Een tweede uitdaging draait rond vernieuwing en verjonging. We zien, vooral aan Vlaamse maar ook aan Franstalige kant, dat de leeftijd van veel van onze leden stilaan opschuift. Mensen worden ouder. Dit geldt zowel voor de gezinnen in armoede die we kennen, als voor onze medestanders (zoals vrijwilligers). We willen zeker niet enkel de kaart trekken van jonge mensen. Bovendien geloven we sterk in de meerwaarde van verschillende generaties. Maar we stellen wel vast dat deze groep minder aanwezig is.

Ten derde willen we de coherentie bevorderen tussen onze verschillende acties en de verschillende lokale werkingen, in het bijzonder tussen Vlaamse en Franstalige kant. We doen veel zinvolle dingen, die met elkaar te maken hebben en die elkaar kunnen versterken. Maar we kunnen nog meer werk maken van de samenhang en het op elkaar inspelen om te vermijden dat acties en groepen eilanden worden. Dat zou nefast zijn voor de manier waarop we willen werken; verschillende invalshoeken en benaderingswijzen kiezen die elkaar versterken.

Eén van onze activiteiten is bijvoorbeeld de straatbibliotheek. We leren een armere wijk en haar kinderen beter kennen door een wekelijkse, laagdrempelige activiteit met boeken en knutselmateriaal voor deze kinderen te organiseren. Daarnaast kunnen er in dezelfde buurt voorbereidingen aan de gang zijn voor de Volksuniversiteit. Dit is één van onze andere activiteiten waar we volwassenen samenbrengen om te denken rond een aantal thema’s die direct of indirect met hen te maken hebben. Verbinding creëren tussen lokale teams die de straatbibliotheek voorbereiden en groepen die actief werken rond de Volksuniversiteit kan kansen creëren. In dit voorbeeld, door activiteiten te organiseren voor de kinderen terwijl de ouders de Volksuniversiteit bijwonen.

U haalt aan dat u specifiek de cohesie wenst te bevorderen tussen Vlaamse en Franstalige kant?

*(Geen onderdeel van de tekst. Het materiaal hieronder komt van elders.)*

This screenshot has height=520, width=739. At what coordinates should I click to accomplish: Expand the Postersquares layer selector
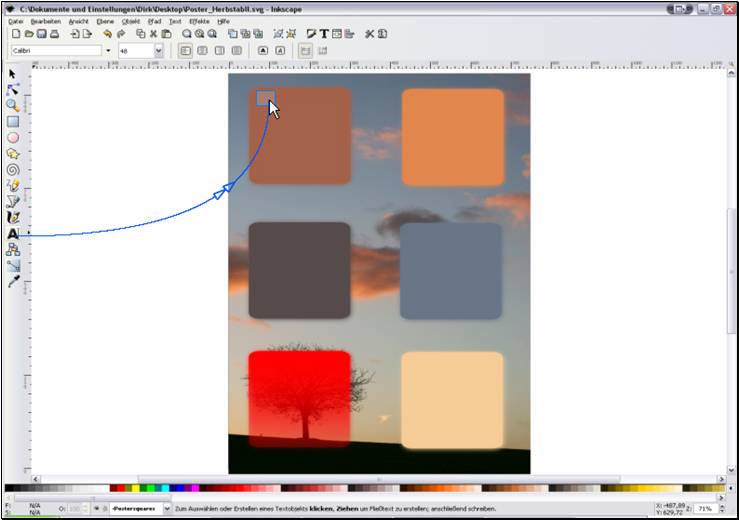pyautogui.click(x=166, y=509)
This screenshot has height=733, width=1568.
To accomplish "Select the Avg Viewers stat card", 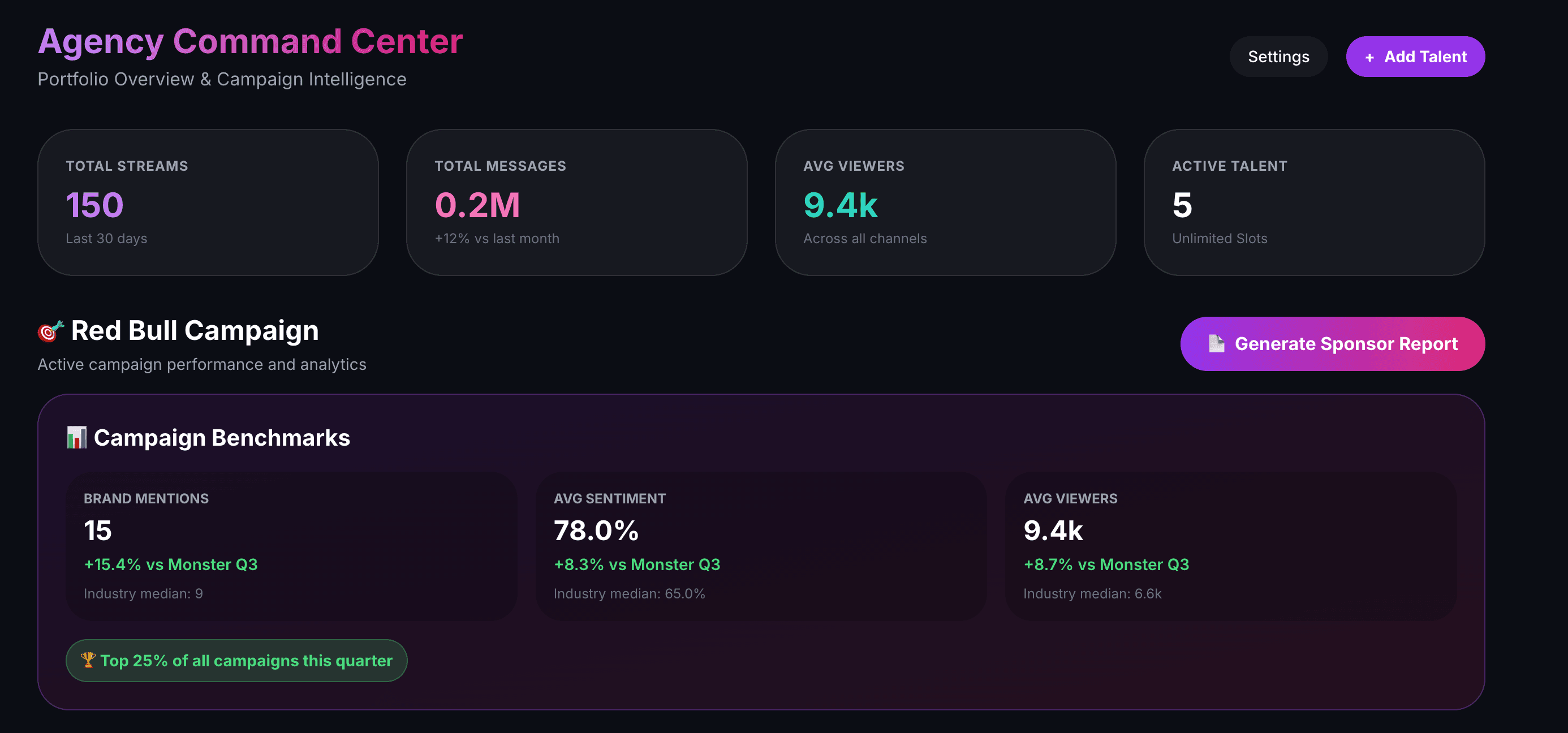I will click(946, 202).
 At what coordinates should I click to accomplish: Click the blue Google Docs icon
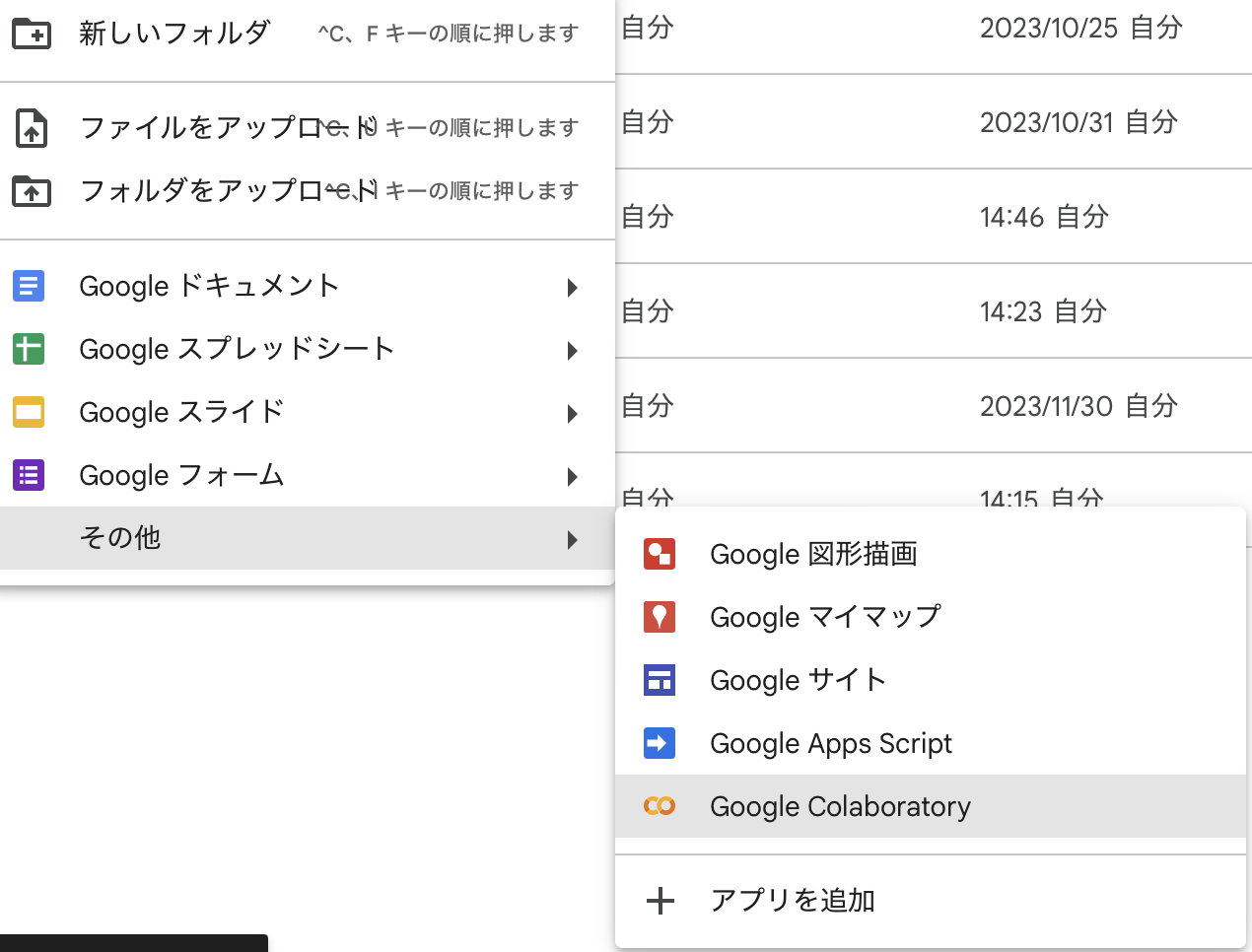pyautogui.click(x=29, y=286)
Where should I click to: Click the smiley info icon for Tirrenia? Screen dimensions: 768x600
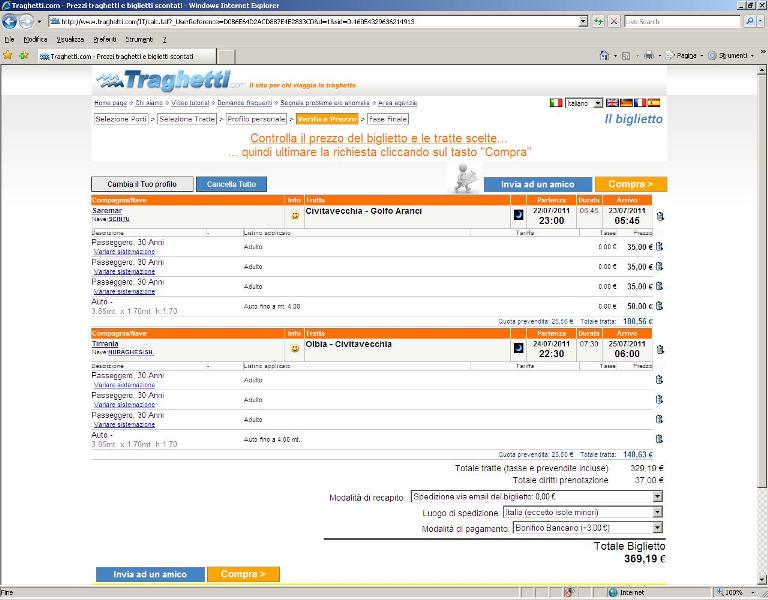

Ja, dat is een extra uitdaging. ATD Vierde Wereld heeft er altijd voor gekozen om federaal te blijven werken. Om niet zoals de meeste andere organisaties te kiezen voor een Vlaamse en Franstalige kant. We hebben wel twee aparte vzw’s maar die zijn ondergeschikt aan de nationale werking. België is meer en meer opgesplitst, op regeringsniveau en op vlak van bevoegdheden. Dit heeft een impact op onze manier van werken. We dreigen zo minder dingen samen te doen en daardoor aan kracht te verliezen. En dat is nu net één van de sterktes en de meerwaarde van onze organisatie; verbanden zien. Ook mede doordat we internationaal zijn. Twee concrete voorbeelden om dit te illustreren. Het eerste rond een thema dat bij ons vaak terugkomt; gezinnen waarvan de kinderen uit huis geplaatst worden omwille van armoede. We zien dit in de omringende landen en ook sterk in Wallonië. In Vlaanderen zien we dit ook, zij het in mindere mate, ook omdat het anders wordt vernoemd en zo onder de radar blijft. Door samen te werken met de Franstalige kant kunnen we een sterker signaal geven naar beleidsniveau toe. Een tweede voorbeeld betreft het project ‘Zones zonder langdurige werkloosheid’ dat ATD Vierde Wereld in Frankrijk geïntroduceerd heeft. Binnen een bepaald gebied wordt een bedrijf opgezet dat als doelstelling heeft om werkgelegenheid te creëren. Een voorwaarde is dat er geen concurrentie wordt aangegaan met wat al bestaat. Personen die al minstens één jaar werkloos zijn, kunnen zich op vrijwillige basis aanmelden. Samen wordt dan bekeken welk werk zij kunnen doen. De financiering komt voor een groot stuk uit wat de werkloosheid anders zou kosten aan de maatschappij. Mensen worden betaald door het hele kostenplaatje te berekenen en ‘de lasten’ om te buigen naar ‘kansen’. In Frankrijk is dit begonnen als een pilootproject. Het werd in Wallonië en Brussel opgepikt, omwille van de gezamenlijke Franse taal. In Vlaanderen en het Vlaamse regeerakkoord wordt hierover echter met geen woord gerept. Juist door onze aanwezigheid aan beide kanten van de taalgrens kunnen we hierin een rol spelen.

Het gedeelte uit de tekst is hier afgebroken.